1.  Parents try PU/PD when their baby is too young.
   PU/PD IS NOT SUITABLE FOR BABIES UNDER THREE MONTHS because it can overstimulate them.  They can't handle the  constant picking up and putting down.  Also they burn up so many calories crying that it gets hard to tell whether they are hungry, overtired or in pain.

   Parents must review their sleep time routine, make sure it is consistent and use the pat/shh to calm their baby rather than a prop.

2.  Parents don't understand WHY they're doing PU/PD-and therefore do it wrong.
   Where pat/shh is a technique to calm your baby, PU/PD is to teach the skills of self soothing when pat/shh isn't enough.

   You are not to start off with PU/PD.  Instead ty to calm your baby in the crib.

    Do your bedtime routine and put baby down.  Then the crying starts, don't rush in. Bend down to the ear and go shh...shh...shhh, cover the eyes to block out the visual stimulation.  If under six months get a rythmic pat going on the back, if older than six months just place a hand on the back.  IF THIS DOESN'T WORK THEN START THE PU/PD.

3.  Parents don't realize that they need to look at and adjust their baby's entire day.
    You need to look at what your child is eating and his/her activities for the day.  All babies are at risk for overstimulation with all the gadgets and toys we as parents use.  The calmer you can keep baby the better they will sleep.

4.  Parents haven't focused on their babies cues and cries or how to watch baby's body language.
    PU/PD has to be tailored to YOUR child.  Take the time to learn to read your childs cues, its okay not to know at first.

5.  Parents don't realize that as the baby develops they have to adapt PU/PD to make it developmentally appropriate.

6.  Parents' own emotions get in the way, especially guilt.

     PU/PD won't work if you are feeling sorry for your child.  Babies will pick up on the emotion and emulate it.  For PU/PD to work parents must exude an air of confidence.

     Parents who feel guilty are more likely to give in because they feel they are hurting their child or depriving them of love.  You must see PU/PD as a teaching tool not a punishment.

7.  The room isn't ready for sleep
     You have to minimize distractions when you do PU/PD.  Lights dim, and quiet.

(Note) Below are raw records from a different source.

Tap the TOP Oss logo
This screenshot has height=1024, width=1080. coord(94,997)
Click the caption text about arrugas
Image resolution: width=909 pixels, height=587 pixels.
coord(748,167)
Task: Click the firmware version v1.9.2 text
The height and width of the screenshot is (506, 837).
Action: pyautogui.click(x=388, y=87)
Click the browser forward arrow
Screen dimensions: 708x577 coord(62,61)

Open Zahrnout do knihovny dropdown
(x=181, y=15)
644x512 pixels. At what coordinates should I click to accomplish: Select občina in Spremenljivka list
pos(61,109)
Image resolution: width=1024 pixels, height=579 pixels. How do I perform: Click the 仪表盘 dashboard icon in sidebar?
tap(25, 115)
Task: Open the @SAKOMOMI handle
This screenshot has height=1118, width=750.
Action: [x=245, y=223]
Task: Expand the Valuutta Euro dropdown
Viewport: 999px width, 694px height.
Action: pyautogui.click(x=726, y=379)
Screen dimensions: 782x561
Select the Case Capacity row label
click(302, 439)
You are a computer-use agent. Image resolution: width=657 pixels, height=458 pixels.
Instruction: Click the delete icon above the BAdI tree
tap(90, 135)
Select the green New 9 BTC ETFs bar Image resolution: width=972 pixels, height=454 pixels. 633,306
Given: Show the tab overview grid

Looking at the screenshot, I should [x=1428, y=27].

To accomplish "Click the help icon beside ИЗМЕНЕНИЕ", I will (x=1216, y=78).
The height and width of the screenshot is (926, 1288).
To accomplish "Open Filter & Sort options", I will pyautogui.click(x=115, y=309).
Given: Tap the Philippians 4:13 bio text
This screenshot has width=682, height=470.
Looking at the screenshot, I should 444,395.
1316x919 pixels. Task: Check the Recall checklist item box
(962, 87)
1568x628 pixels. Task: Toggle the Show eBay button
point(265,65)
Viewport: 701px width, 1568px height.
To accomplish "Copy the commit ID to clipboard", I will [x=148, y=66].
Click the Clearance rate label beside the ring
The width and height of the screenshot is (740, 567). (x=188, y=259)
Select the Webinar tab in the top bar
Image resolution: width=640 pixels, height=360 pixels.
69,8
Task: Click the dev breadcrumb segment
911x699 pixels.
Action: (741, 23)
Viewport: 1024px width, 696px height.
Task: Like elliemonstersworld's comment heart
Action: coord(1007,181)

8.  Parent's don't take their childs temperment into consideration.
     Angel and Textbook babies are relatively easy to put down.

     Grumpy are often more aggressive, they will usually arch and push you away when frustrated.

      Spirited and Touchy babies usually take longer to sleep train.  Both tend to cry alot and get frustrated.

9.  One parent isn't ready.
      Both parents need to be on board.

10.  The parents don't coordinate their efforts.
      Each parent should take two nights in a row so that baby is only dealing with one parents at  a time.  Having both parents in the room is distracting and if you switch off in the middle it is like starting over.

11.  Parents have unrealistic expectations.
      PU/PD is NOT magic.  It does not cure colic or reflux or ease the pain of teething or make an obstinant baby easier to handle.

      Baby will be frustrated when you start, expect a lot of crying, but because you are with baby they will not feel abandoned.

       Allow time for change and EXPECT relapse.

12.  Parents get discouraged and then don't stick with it.
      They cave as early as the first night.

      They try if for a night and then stop.

      They give up after they have had just a little progress.

       They have initial success but when the problem recurs they don't go back to PU/PD

**For elaboration and details on each of these twelve points, see The Babywhisperer Solves All Your Problems by Tracy Hogg and Melinda Blau, Chapter 6: Pick Up/Put Down, the section entitled, "The Dirty Dozen:  Twelve Reasons P.U./P.D. Won't Work" (located near the end of the chapter).